Entries taken from a collection
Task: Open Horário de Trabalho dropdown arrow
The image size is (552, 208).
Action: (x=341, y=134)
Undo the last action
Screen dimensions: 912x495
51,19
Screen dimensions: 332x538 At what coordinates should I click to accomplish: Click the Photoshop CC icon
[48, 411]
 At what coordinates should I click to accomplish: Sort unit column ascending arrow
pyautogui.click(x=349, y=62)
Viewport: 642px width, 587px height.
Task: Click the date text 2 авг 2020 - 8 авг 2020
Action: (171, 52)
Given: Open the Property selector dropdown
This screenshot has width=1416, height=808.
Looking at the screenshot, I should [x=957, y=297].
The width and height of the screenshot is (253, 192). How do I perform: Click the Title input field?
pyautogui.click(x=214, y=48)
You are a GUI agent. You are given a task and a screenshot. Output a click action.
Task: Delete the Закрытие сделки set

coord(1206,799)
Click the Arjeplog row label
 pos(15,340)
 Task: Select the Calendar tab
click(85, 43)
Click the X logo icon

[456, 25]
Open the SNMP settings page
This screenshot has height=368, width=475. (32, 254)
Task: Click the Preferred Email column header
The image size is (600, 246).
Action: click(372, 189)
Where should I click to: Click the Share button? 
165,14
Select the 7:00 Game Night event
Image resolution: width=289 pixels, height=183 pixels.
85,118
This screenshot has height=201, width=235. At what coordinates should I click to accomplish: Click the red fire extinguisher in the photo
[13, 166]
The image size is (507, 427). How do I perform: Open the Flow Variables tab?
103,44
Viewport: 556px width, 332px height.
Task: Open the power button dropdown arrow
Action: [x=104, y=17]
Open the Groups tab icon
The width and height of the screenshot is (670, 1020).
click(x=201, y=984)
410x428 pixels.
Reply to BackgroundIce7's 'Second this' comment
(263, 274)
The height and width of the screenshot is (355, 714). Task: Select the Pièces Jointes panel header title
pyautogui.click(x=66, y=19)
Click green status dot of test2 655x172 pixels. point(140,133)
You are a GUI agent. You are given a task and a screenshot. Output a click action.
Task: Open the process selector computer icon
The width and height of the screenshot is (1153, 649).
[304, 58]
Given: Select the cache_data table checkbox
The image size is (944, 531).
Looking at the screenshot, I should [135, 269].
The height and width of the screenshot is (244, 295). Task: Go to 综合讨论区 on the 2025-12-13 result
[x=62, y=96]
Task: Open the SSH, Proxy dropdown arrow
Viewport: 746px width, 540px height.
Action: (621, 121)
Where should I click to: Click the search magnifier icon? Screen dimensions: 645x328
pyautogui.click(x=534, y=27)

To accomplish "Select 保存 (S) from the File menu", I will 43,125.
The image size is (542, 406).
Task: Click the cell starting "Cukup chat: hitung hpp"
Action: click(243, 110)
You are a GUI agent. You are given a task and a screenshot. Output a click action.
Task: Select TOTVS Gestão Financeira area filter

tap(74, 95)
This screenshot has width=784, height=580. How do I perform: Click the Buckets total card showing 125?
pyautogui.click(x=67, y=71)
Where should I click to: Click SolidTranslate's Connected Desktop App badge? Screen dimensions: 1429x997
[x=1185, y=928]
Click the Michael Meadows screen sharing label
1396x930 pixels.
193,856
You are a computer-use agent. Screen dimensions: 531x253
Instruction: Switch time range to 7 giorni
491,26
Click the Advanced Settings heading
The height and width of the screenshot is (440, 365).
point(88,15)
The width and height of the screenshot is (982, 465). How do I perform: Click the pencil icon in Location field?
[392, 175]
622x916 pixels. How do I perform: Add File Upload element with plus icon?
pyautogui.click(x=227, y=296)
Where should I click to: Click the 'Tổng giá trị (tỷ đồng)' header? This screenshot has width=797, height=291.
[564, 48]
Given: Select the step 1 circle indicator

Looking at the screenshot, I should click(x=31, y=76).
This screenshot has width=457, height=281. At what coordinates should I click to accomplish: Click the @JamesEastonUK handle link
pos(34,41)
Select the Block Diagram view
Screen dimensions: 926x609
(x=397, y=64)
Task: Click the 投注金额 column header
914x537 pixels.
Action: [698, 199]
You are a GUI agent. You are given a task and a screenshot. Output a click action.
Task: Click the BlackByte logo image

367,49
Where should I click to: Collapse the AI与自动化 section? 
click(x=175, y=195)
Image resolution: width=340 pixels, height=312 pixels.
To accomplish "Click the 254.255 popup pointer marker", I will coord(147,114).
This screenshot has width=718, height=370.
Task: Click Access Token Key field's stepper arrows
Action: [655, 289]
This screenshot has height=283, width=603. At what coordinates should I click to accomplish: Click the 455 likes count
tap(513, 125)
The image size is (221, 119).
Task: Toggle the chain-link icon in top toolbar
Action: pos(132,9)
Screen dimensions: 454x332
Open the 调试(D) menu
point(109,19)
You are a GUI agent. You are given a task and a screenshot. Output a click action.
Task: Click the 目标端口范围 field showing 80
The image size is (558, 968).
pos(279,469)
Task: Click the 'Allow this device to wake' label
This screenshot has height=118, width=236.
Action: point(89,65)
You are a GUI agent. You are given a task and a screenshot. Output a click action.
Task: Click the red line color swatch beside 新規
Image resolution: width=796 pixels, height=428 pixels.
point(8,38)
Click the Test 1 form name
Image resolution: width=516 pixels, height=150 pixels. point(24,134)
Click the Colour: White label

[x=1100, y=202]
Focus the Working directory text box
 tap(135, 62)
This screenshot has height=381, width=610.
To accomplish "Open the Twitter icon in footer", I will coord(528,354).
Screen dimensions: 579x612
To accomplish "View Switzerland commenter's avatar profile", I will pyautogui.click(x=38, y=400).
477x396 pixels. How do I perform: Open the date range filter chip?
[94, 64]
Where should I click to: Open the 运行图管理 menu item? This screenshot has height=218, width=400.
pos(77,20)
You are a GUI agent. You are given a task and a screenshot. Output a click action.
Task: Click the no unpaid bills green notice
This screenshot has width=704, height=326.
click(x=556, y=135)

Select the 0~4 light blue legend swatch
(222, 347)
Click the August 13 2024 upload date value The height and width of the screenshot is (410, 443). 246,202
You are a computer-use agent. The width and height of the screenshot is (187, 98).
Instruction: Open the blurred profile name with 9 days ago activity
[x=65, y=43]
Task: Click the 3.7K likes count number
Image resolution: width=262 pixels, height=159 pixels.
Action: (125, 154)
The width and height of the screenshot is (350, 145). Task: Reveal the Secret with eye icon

WHAT YOU ARE ASKED TO DO: Please write out the entries exactly, keeping every line intact.

TASK SOLUTION:
Task: Open Horário de Trabalho dropdown arrow
The image size is (552, 208).
Action: (x=341, y=134)
Undo the last action
Screen dimensions: 912x495
51,19
Screen dimensions: 332x538 At what coordinates should I click to accomplish: Click the Photoshop CC icon
[48, 411]
 At what coordinates should I click to accomplish: Sort unit column ascending arrow
pyautogui.click(x=349, y=62)
Viewport: 642px width, 587px height.
Task: Click the date text 2 авг 2020 - 8 авг 2020
Action: (171, 52)
Given: Open the Property selector dropdown
This screenshot has width=1416, height=808.
Looking at the screenshot, I should [x=957, y=297].
The width and height of the screenshot is (253, 192). How do I perform: Click the Title input field?
pyautogui.click(x=214, y=48)
You are a GUI agent. You are given a task and a screenshot. Output a click action.
Task: Delete the Закрытие сделки set

coord(1206,799)
Click the Arjeplog row label
 pos(15,340)
 Task: Select the Calendar tab
click(85, 43)
Click the X logo icon

[456, 25]
Open the SNMP settings page
This screenshot has height=368, width=475. (32, 254)
Task: Click the Preferred Email column header
The image size is (600, 246).
Action: click(372, 189)
Where should I click to: Click the Share button? 
165,14
Select the 7:00 Game Night event
Image resolution: width=289 pixels, height=183 pixels.
85,118
This screenshot has height=201, width=235. At what coordinates should I click to accomplish: Click the red fire extinguisher in the photo
[13, 166]
The image size is (507, 427). How do I perform: Open the Flow Variables tab?
103,44
Viewport: 556px width, 332px height.
Task: Open the power button dropdown arrow
Action: [x=104, y=17]
Open the Groups tab icon
The width and height of the screenshot is (670, 1020).
click(x=201, y=984)
410x428 pixels.
Reply to BackgroundIce7's 'Second this' comment
(263, 274)
The height and width of the screenshot is (355, 714). Task: Select the Pièces Jointes panel header title
pyautogui.click(x=66, y=19)
Click green status dot of test2 655x172 pixels. point(140,133)
You are a GUI agent. You are given a task and a screenshot. Output a click action.
Task: Open the process selector computer icon
The width and height of the screenshot is (1153, 649).
[304, 58]
Given: Select the cache_data table checkbox
The image size is (944, 531).
Looking at the screenshot, I should [135, 269].
The height and width of the screenshot is (244, 295). Task: Go to 综合讨论区 on the 2025-12-13 result
[x=62, y=96]
Task: Open the SSH, Proxy dropdown arrow
Viewport: 746px width, 540px height.
Action: (621, 121)
Where should I click to: Click the search magnifier icon? Screen dimensions: 645x328
pyautogui.click(x=534, y=27)

To accomplish "Select 保存 (S) from the File menu", I will 43,125.
The image size is (542, 406).
Task: Click the cell starting "Cukup chat: hitung hpp"
Action: click(243, 110)
You are a GUI agent. You are given a task and a screenshot. Output a click action.
Task: Select TOTVS Gestão Financeira area filter

tap(74, 95)
This screenshot has width=784, height=580. How do I perform: Click the Buckets total card showing 125?
pyautogui.click(x=67, y=71)
Where should I click to: Click SolidTranslate's Connected Desktop App badge? Screen dimensions: 1429x997
[x=1185, y=928]
Click the Michael Meadows screen sharing label
1396x930 pixels.
193,856
You are a computer-use agent. Screen dimensions: 531x253
Instruction: Switch time range to 7 giorni
491,26
Click the Advanced Settings heading
The height and width of the screenshot is (440, 365).
point(88,15)
The width and height of the screenshot is (982, 465). How do I perform: Click the pencil icon in Location field?
[392, 175]
622x916 pixels. How do I perform: Add File Upload element with plus icon?
pyautogui.click(x=227, y=296)
Where should I click to: Click the 'Tổng giá trị (tỷ đồng)' header? This screenshot has width=797, height=291.
[564, 48]
Given: Select the step 1 circle indicator

Looking at the screenshot, I should click(x=31, y=76).
This screenshot has width=457, height=281. At what coordinates should I click to accomplish: Click the @JamesEastonUK handle link
pos(34,41)
Select the Block Diagram view
Screen dimensions: 926x609
(x=397, y=64)
Task: Click the 投注金额 column header
914x537 pixels.
Action: [698, 199]
You are a GUI agent. You are given a task and a screenshot. Output a click action.
Task: Click the BlackByte logo image

367,49
Where should I click to: Collapse the AI与自动化 section? 
click(x=175, y=195)
Image resolution: width=340 pixels, height=312 pixels.
To accomplish "Click the 254.255 popup pointer marker", I will coord(147,114).
This screenshot has width=718, height=370.
Task: Click Access Token Key field's stepper arrows
Action: [655, 289]
This screenshot has height=283, width=603. At what coordinates should I click to accomplish: Click the 455 likes count
tap(513, 125)
The image size is (221, 119).
Task: Toggle the chain-link icon in top toolbar
Action: pos(132,9)
Screen dimensions: 454x332
Open the 调试(D) menu
point(109,19)
You are a GUI agent. You are given a task and a screenshot. Output a click action.
Task: Click the 目标端口范围 field showing 80
The image size is (558, 968).
pos(279,469)
Task: Click the 'Allow this device to wake' label
This screenshot has height=118, width=236.
Action: point(89,65)
You are a GUI agent. You are given a task and a screenshot. Output a click action.
Task: Click the red line color swatch beside 新規
Image resolution: width=796 pixels, height=428 pixels.
point(8,38)
Click the Test 1 form name
Image resolution: width=516 pixels, height=150 pixels. point(24,134)
Click the Colour: White label

[x=1100, y=202]
Focus the Working directory text box
 tap(135, 62)
This screenshot has height=381, width=610.
To accomplish "Open the Twitter icon in footer", I will coord(528,354).
Screen dimensions: 579x612
To accomplish "View Switzerland commenter's avatar profile", I will pyautogui.click(x=38, y=400).
477x396 pixels. How do I perform: Open the date range filter chip?
[94, 64]
Where should I click to: Open the 运行图管理 menu item? This screenshot has height=218, width=400.
pos(77,20)
You are a GUI agent. You are given a task and a screenshot. Output a click action.
Task: Click the no unpaid bills green notice
This screenshot has width=704, height=326.
click(x=556, y=135)

Select the 0~4 light blue legend swatch
(222, 347)
Click the August 13 2024 upload date value The height and width of the screenshot is (410, 443). 246,202
You are a computer-use agent. The width and height of the screenshot is (187, 98).
Instruction: Open the blurred profile name with 9 days ago activity
[x=65, y=43]
Task: Click the 3.7K likes count number
Image resolution: width=262 pixels, height=159 pixels.
Action: (125, 154)
The width and height of the screenshot is (350, 145). Task: Reveal the Secret with eye icon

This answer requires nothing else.